In the early 1970s, as an assistant attorney general in Massachusetts, I represented that state in the initial hearings on whether Seabrook should be given a permit for construction. At that time, both Massachusetts and New Hampshire (through Warren Rudman, then its attorney general) as well as several citizens' groups argued against the site. It was plainly evident then, as it is now, that the 100,000 or more people who jam the nearby barrier beach during the summer would be trapped on the one narrow road out in the event of an accident.

At the time, the Nuclear Regulatory Commission ruled that an accident was so remotely improbable as to be "incredible" and that the beach-goers would therefore never have to be evacuated. A few years later, in 1979, the "incredible" Three Mile Island accident happened. Shortly thereafter, the NRC acknowledged that severe nuclear accidents can happen and passed a rule requiring, as a condition of operation, that each nuclear plant owner show that people within 10 miles of its site can be evacuated.
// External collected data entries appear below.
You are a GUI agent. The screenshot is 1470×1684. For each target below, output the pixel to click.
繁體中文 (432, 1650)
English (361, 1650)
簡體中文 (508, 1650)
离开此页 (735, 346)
Seabrook was then still in the early stages of construction. Parties to the case petitioned the NRC to halt construction at least temporarily -- before $5 billion had been spent -- and hold hearings immediately to determine if the population around Seabrook could be evacuated in any reasonable time. At the urging of the owner, Public Service of New Hampshire, the NRC refused, stating that the company was proceeding with construction "at its own peril." The NRC's refusal was upheld by the U.S. Court of Appeals only because the agency promised that it would fairly review this issue after the plant was built and that the costs expended would be completely disregarded during that review. According to the NRC, if Seabrook couldn't meet the rules, it would not be allowed to operate, no matter how great the financial loss to its owner. It was not the plant's opponents who chose to make this case a game of economic chicken on a huge scale. On the contrary, the opponents anticipated what has taken place: that the federal government's promise would turn out to be a cynical fiction.
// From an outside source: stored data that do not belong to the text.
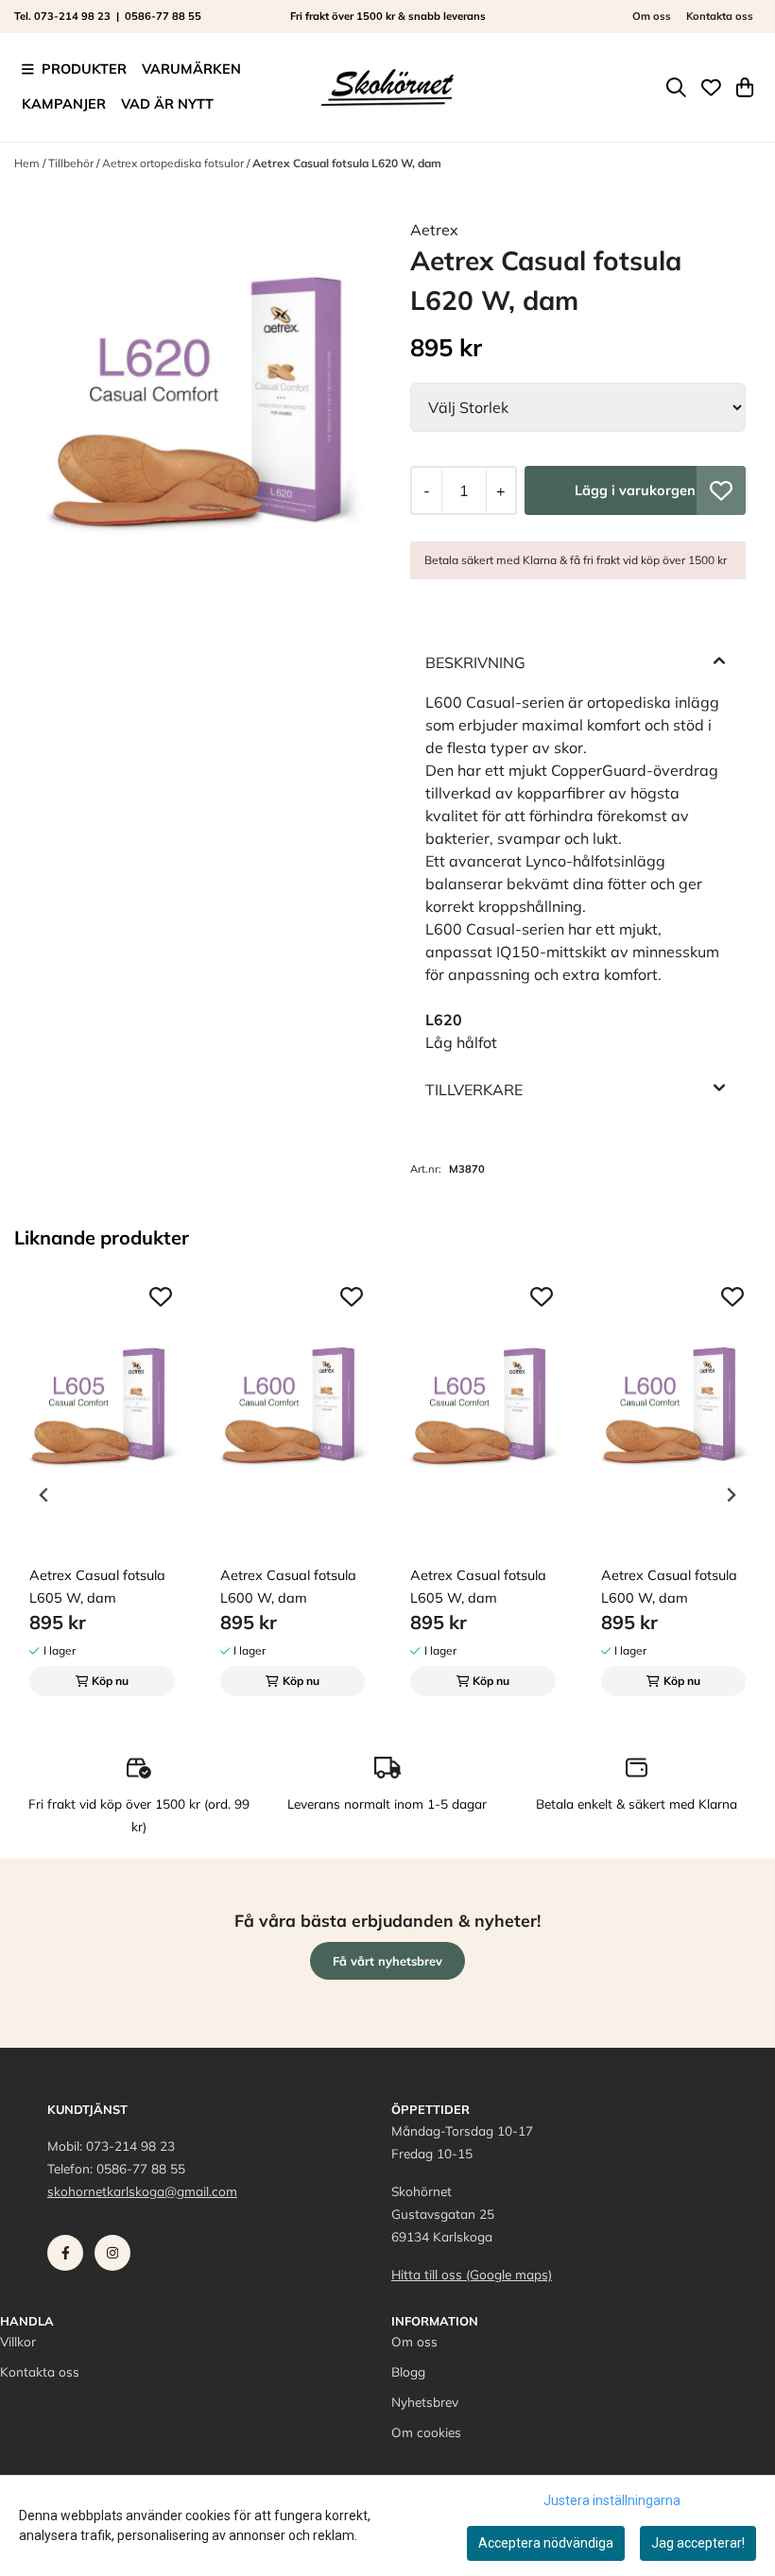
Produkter (84, 68)
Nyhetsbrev (424, 2402)
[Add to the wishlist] (160, 1296)
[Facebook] (69, 2257)
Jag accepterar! (698, 2542)
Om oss (651, 16)
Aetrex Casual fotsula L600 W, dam (288, 1586)
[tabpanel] (102, 1487)
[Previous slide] (44, 1495)
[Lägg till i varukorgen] (635, 490)
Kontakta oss (719, 16)
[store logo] (387, 87)
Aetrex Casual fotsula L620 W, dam (346, 163)
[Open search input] (676, 87)
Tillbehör (72, 163)
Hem (28, 163)
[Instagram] (116, 2257)
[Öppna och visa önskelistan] (711, 87)
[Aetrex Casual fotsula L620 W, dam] (197, 401)
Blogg (408, 2371)
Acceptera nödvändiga (545, 2542)
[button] (721, 490)
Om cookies (426, 2432)
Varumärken (191, 68)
The fact is that the people around Seabrook cannot be evacuated rapidly or otherwise protected by sheltering. The Federal Emergency Management Agency held this past June that the emergency plans submitted by Gov. John Sununu for the New Hampshire part of the 10-mile zone do not meet its standards for public protection. Even if Massachusetts were to capitulate to the NRC's pressure today, that would not alter the basic demographic and geographic facts of the Seabrook site.

The NRC's own research shows a 10 percent to 15 percent chance of a meltdown in the United States within the next 20 years. That is precisely why the independent investigations after the TMI accident concluded that effective emergency response is as important an element in ensuring public safety as is reactor design. If Seabrook or Shoreham failed to meet the rules related to plant design, The Post would not be applauding the NRC for softening the rules. Weakening the emergency rules is as pernicious as relaxing design rules.

The governors have concluded that it is simply not possible to evacuate all those at risk in the event of a radiation release at Seabrook or Shoreham. On the basis of expert advice and studies, they also recognize that if a nuclear accident happens, it is the state that will be forced to cope with the consequent deaths, injuries and contamination.

-- Ellyn Weiss The writer is general counsel of the Union of Concerned Scientists.